Mitzvah Day Brussels, 22 November 2015

Mitzvah Day 365 is an international initiative bringing communities together through social action, throughout the year. These projects help to create valuable relationships between faith groups. For those interested to participate in Mitzvah Day in Brussels, get in touch with CEJI’s training coordinator Stéphanie Lecesne.
Overcoming Antisemitism and Overcoming Islamophobia, Paris (Montreuil), 10-15 April 2016

CEJI is organising a training on Overcoming Antisemitism, Overcoming Islamophobia in Montreuil from 10 to 15 April 2016. The training will take place in French and is open to educators, teachers, social workers. Places are limited so please contact CEJI training coordinator Stéphanie Lecesne for more information and the registration procedure.


Leatid Top Leaders Seminar, Berlin, 4-6 March 2016

Top Leaders is a programme directed at presidents, vice-presidents and decision-makers of Jewish communities  and institutions throughout Europe. In the last 16 years, Leatid has developed a unique expertise in “community development”. The goal is to put Jewish leaders in touch with key models and ideas in the Jewish world so that they can strengthen their leadership skills and gain a better understanding of their community.
PhD Scholarships at the European University Institute (deadline: 31 January 2016)

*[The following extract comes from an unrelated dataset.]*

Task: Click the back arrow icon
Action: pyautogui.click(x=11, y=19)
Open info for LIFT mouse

Approximately 150 PhD scholarships are available for the 2016-17 academic year. The deadline for applications is 31 January 2016.
Manifesting Religion or Belief: A Human Rights Perspective (Brussels, 17 November 2015)

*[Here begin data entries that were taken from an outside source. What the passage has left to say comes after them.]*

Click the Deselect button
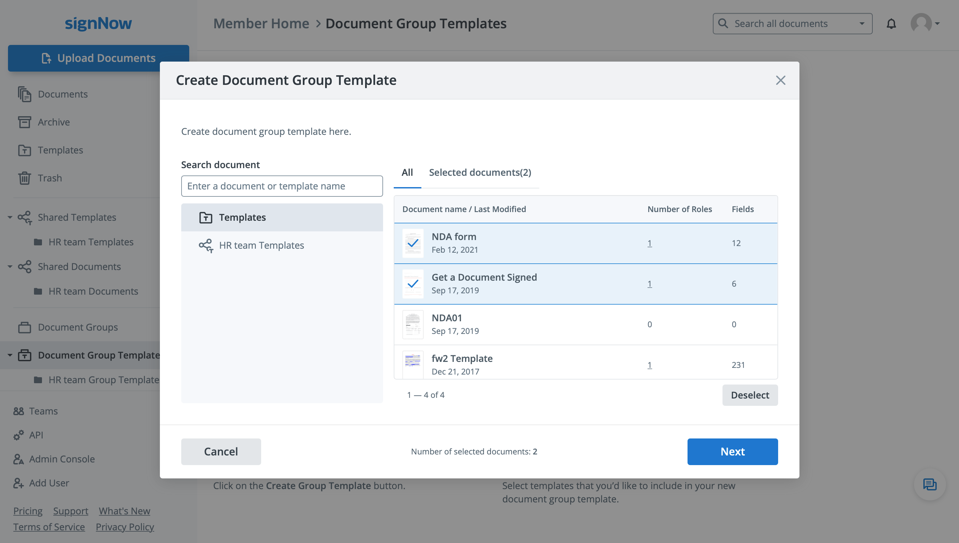The width and height of the screenshot is (959, 543). (750, 395)
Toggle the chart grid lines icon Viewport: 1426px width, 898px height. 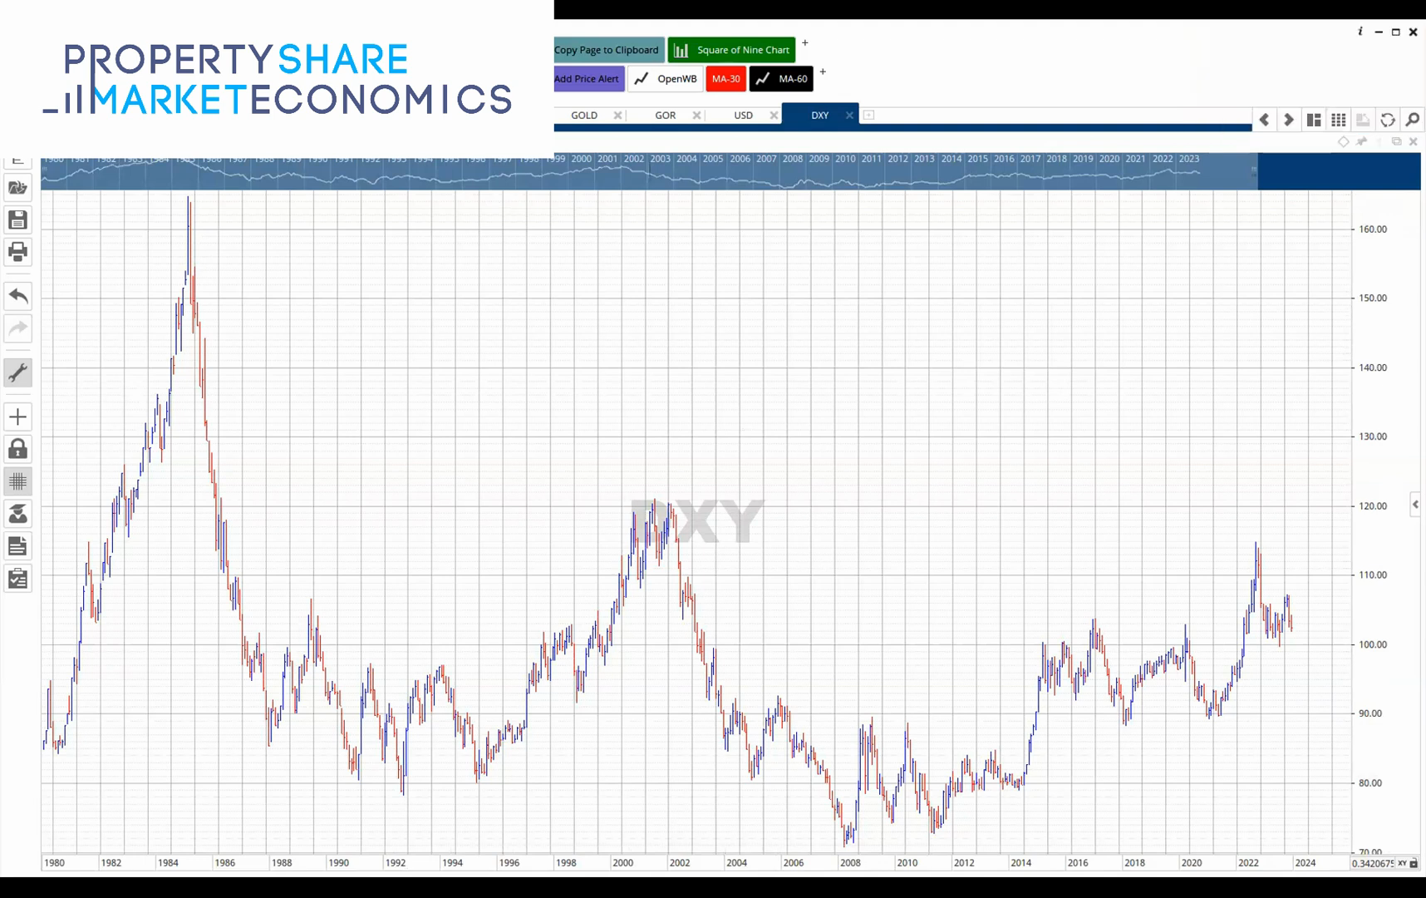[x=17, y=481]
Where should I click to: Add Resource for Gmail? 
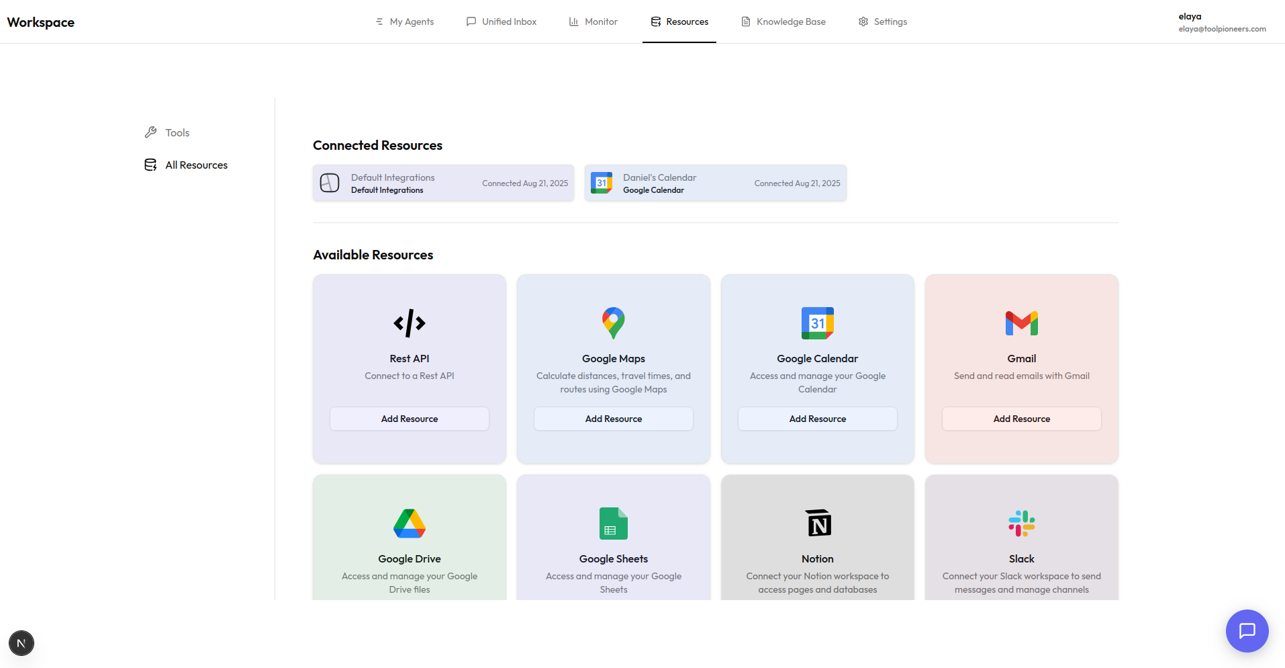click(x=1020, y=418)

At a time of rising tensions in several member states concerning the manifestation of religion or belief, and increasing hate crimes against minorities across Europe, this seminar of the European Network on Religion and Belief (ENORB) will examine the issues from a human rights perspective, and seek to develop a consensus position to contribute to the current discussions in the EU Council on a New Equal Treatment Directive. You can register online.

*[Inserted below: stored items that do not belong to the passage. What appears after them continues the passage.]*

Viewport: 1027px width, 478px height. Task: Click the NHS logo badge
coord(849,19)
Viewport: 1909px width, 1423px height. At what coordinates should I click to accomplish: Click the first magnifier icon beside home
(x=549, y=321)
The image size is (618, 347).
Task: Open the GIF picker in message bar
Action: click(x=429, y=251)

What the demography of British Jews tells us about the future of the community

The Institute for Jewish Policy Research has published an important study using UK Census data. The research analyses the possible changes in the composition of the British Jewish population over the coming decades. Read the publication "Strictly Orthodox rising: What the demography of British Jews tells us about the future of the community".
WWII Registry Forms for Jews Found in the Wall of a House in Budapest

Following renovations at a house in Budapest, 6300 documents, dated 1944 and used to register Jewish residents from Budapest, have been uncovered in a wall. The forms were ordered by the Budapest authorities in 1944 and sent to all homeowners with the order to fill them out and to specify if the owners and tenants were Christian or Jewish. Over 600 000 Hungarian Jews were slaughtered between 1941 and 1944. Today, almost 50 000 Jews live in Hungary.

Who’s who

Dr. Kathrin Meyer, Executive Secretary of the International Holocaust Remembrance Alliance (IHRA)
Dr. Kathrin Meyer has an MA in Educational Science and a PhD in History from the Technical University Berlin. In 2004, Dr. Meyer was appointed Adviser on Antisemitism Issues at the OSCE ODIHR. In 2008, Dr. Meyer was selected as the new Executive Secretary of the IHRA to establish and lead its Permanent Office located in Berlin. The International Holocaust Remembrance Alliance (IHRA) is an intergovernmental body whose purpose is to place political and social leaders’ support behind the need for Holocaust education, remembrance and research both nationally and internationally. In her role as Executive Secretary, Dr. Meyer advises and implements the priorities of the IHRA Chair and coordinates the activities of its 31 member countries, four expert Working Groups and several specialized committees.